Except that now there's no good excuse. Things like the name in the linked article would just work out of the box if it weren't for developers actually taking the time to break them by implementing unnecessary and incorrect validation.
I can think of very few situations, where validation of names is actually warranted. One that comes to mind is when you need people's ICAO 9303 compliant names, such as on passports or airline systems. If you need to make sure you're getting the name the person has in their passport's MRZ, then yes, rejecting non-ASCII characters is correct, but most systems don't need to do that.
I wouldn't be surprised if that created kafkaesque problems with other institutions that require name to match the bank account exactly, and break/reject non-ASCII at the same time.
I know an Åsa who became variously Åsa, Aasa and Asa after moving to a non-Scandinavian country.
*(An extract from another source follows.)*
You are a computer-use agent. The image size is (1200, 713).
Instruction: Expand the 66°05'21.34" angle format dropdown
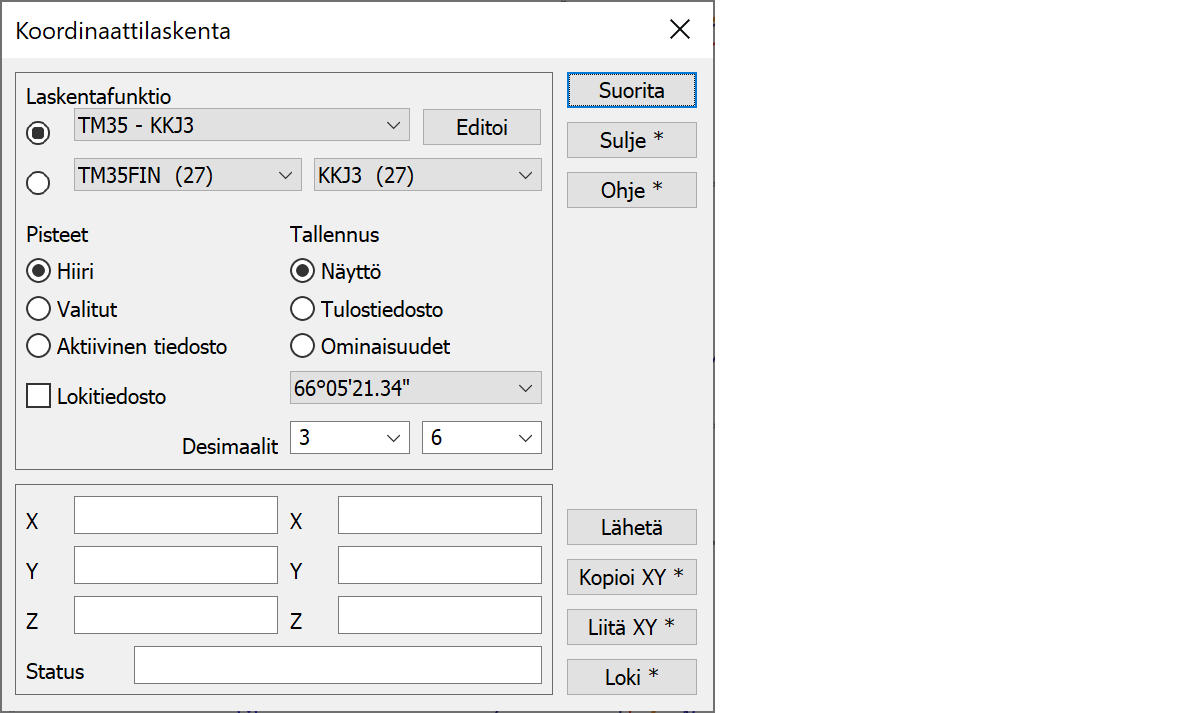tap(415, 388)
That took a while to untangle, and caused some of the problems you describe.
This does not only apply to banks. The specific court case was brought against a bank, but the law as is applies to any and everyone who processes your personal data.
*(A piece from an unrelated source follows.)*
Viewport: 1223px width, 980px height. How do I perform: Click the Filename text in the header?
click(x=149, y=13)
As someone who really think name field should just be one field with any printable unicode characters, I do wonder what the hell would I need to do if I take customer names in this form, and then my system has to interact with some other service that requires first/last name split, and/or [a-zA-Z] validation, like a bank or postal service.
Automatic transliteration seems to be very dangerous (wrong name on bank accounts, for instance), and not always feasible (some unicode characters have more than one way of being transliterated).
Should we apologize to the user, and just ask the user twice, once correctly, and once for the bad computer systems? This seems to be the only approach that both respects their spelling, and at the same time not creating potential conflict with other systems.
You can just show the user the transliteration & have them confirm it makes sense. Always store the original version since you can't reverse the process. But you can compare the transliterated version to make sure it matches.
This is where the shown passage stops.